This MCP server for AI code editors like Cursor helps maximize agentic capabilities and overcome limited context windows, while providing a user interface to view tasks, adjust plans, and review changes.

Installation

Prerequisites

  • Node.js
  • npm
  • Git

Setup Steps

  1. Clone the repository:

    git clone https://github.com/jhawkins11/task-manager-mcp.git
    cd task-manager-mcp
    
  2. Install dependencies:

    npm install
    
  3. Build the server:

    npm run build
    

Configuration

For manual testing (without Cursor), create a .env file in the project root:

# OpenRouter Configuration (Recommended)
OPENROUTER_API_KEY=sk-or-v1-xxxxxxxxxxxxxxxxxxxxxxxxxxxxxxxxxxxxxxxxxxxxxxxx
OPENROUTER_MODEL=google/gemini-2.5-flash-preview:thinking
FALLBACK_OPENROUTER_MODEL=google/gemini-2.5-flash-preview:thinking

# Alternative: Google AI API
# GEMINI_API_KEY=your_google_ai_api_key
# GEMINI_MODEL=gemini-1.5-flash-latest
# FALLBACK_GEMINI_MODEL=gemini-1.5-flash-latest

# UI and WebSocket Configuration
UI_PORT=4999
WS_PORT=4999

# Optional Features
AUTO_REVIEW_ON_COMPLETION=false

Using with Cursor

Configure Cursor MCP Server

  1. Create or edit Cursor's MCP configuration file:

    • Project-specific: .cursor/mcp.json in your project directory
    • Global: ~/.cursor/mcp.json in your home directory
  2. Add the following configuration:

    {
      "mcpServers": {
        "task-manager-mcp": {
          "command": "node",
          "args": ["/full/path/to/your/task-manager-mcp/dist/server.js"],
          "env": {
            "OPENROUTER_API_KEY": "sk-or-v1-xxxxxxxxxxxxxxxxxxxx"
            // Optional configurations:
            // "OPENROUTER_MODEL": "google/gemini-2.5-flash-preview:thinking",
            // "FALLBACK_OPENROUTER_MODEL": "google/gemini-2.5-flash-preview:thinking",
            // "UI_PORT": "4999",
            // "WS_PORT": "4999"
          }
        }
      }
    }
    

    Important: Replace the path with the absolute path to the server.js file on your system and use your actual API key.

Create a Custom Cursor Mode

  1. In Cursor, go to Settings → Features → Chat → Enable Custom modes

  2. Go to chat view and click the mode selector (bottom left)

  3. Click "Add custom mode"

  4. Configure the mode:

    • Name it (e.g., "MCP Planner" or "Task Dev")
    • Choose an icon/shortcut
    • Enable these tools: plan_feature, mark_task_complete, get_next_task, review_changes, adjust_plan
    • Add the following instructions:
    Always use plan_feature mcp tool when getting feature request before doing anything else.

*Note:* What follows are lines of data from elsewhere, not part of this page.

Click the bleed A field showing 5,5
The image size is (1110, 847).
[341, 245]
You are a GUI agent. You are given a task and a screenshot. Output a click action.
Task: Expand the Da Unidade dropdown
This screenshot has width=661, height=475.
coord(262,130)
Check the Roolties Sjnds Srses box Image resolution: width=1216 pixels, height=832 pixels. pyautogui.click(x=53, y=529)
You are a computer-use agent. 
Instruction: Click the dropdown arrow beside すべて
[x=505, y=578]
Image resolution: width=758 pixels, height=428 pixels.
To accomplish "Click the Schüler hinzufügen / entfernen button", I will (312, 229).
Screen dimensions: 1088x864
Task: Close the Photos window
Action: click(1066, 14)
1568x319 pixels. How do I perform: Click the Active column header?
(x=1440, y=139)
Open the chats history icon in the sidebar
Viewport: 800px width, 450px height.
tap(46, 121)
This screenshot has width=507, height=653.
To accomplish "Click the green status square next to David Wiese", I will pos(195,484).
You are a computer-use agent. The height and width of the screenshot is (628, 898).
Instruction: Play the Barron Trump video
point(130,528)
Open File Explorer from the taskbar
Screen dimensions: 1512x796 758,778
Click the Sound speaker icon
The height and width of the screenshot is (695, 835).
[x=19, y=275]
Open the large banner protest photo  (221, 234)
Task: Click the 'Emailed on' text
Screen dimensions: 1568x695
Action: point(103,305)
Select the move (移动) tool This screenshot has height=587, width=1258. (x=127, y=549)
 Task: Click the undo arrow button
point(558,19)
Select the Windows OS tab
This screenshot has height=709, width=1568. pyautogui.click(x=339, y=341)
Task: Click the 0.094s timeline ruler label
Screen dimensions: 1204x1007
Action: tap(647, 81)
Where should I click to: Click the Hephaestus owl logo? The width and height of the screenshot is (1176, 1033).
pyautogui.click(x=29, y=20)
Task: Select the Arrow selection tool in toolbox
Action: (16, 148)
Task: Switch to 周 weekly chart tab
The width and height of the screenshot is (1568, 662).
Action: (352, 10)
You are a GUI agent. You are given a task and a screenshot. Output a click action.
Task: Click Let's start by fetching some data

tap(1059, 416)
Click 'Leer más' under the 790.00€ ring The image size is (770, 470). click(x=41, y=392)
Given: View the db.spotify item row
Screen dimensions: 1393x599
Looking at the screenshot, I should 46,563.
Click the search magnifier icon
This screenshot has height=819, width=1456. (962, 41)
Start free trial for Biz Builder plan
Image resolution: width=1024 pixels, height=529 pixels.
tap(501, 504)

ALWAYS!!!!!!!! It will return the first step of the implementation. DO NOT IMPLEMENT MORE THAN WHAT THE TASK STATES. After you're done run mark_task_complete which will give you the next task. If the user says "review" use the review_changes tool. The review_changes tool will generate new tasks for you to follow, just like plan_feature. After a review, follow the same one-at-a-time task completion workflow: complete each review-generated task, mark it complete, and call get_next_task until all are done.
    
    If clarification is required at any step, you will not receive the next task and will have to run get_next_task manually after the user answers the clarification question through the UI.
    
    IMPORTANT: Your job is to complete the tasks one at a time. DO NOT DO ANY OTHER CHANGES, ONLY WHAT THE CURRENT TASK SAYS TO DO.
    
  5. Save the custom mode

Workflow

  1. Select your custom mode in Cursor
  2. Describe the feature you want to implement (e.g., "add auth using JWT")
  3. The system will:
    • Plan the implementation using the plan_feature tool
    • Break it down into step-by-step tasks
    • Launch a UI showing the task list and progress
    • Return the first task to Cursor
  4. Cursor will implement only the current task
  5. When a task is complete, Cursor calls mark_task_complete and receives the next task
  6. If clarification is needed:
    • The UI will display a question
    • You answer in the UI
    • The agent calls get_next_task to continue
  7. To review changes, tell Cursor to "review" - it will analyze your code changes and create new tasks if needed

Cost Management

To minimize costs:

The server automatically retries with a fallback model if the primary hits a rate limit.

Manual Server Operation

For local testing without Cursor:

# Using node directly:
node /full/path/to/your/task-manager-mcp/dist/server.js

# Or using npm:
npm start

This starts all required services and opens the UI at http://localhost:4999 (default).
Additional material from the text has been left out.